Exercise
Return the following lines and nothing else: the one holding "Open GIF of smiling singer at microphone" and all those after it in the records below, unchanged, minus any pictures.

The input

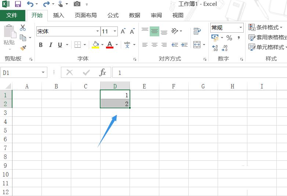Viewport: 287px width, 196px height.
Task: Switch to the 插入 ribbon tab
Action: pos(58,15)
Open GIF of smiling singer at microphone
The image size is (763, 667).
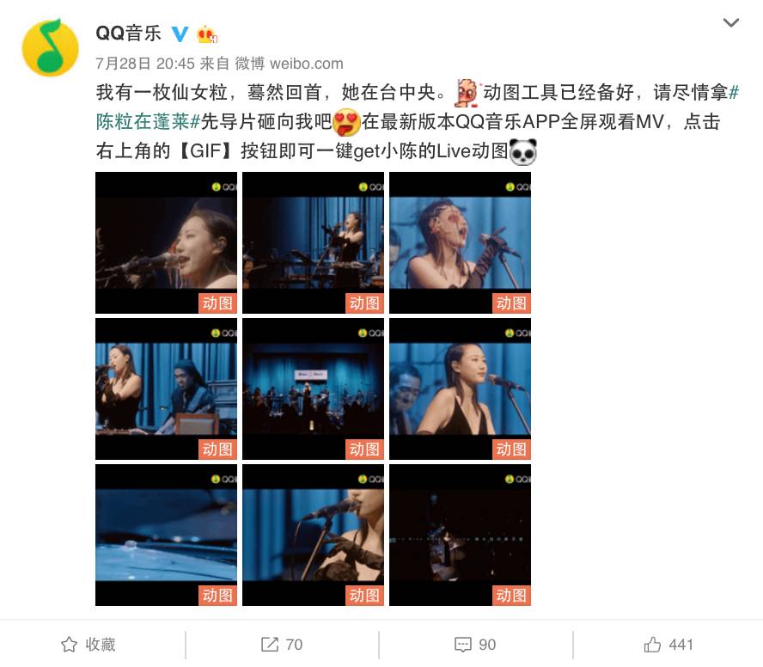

Response box
Open GIF of smiling singer at microphone
The image size is (763, 667).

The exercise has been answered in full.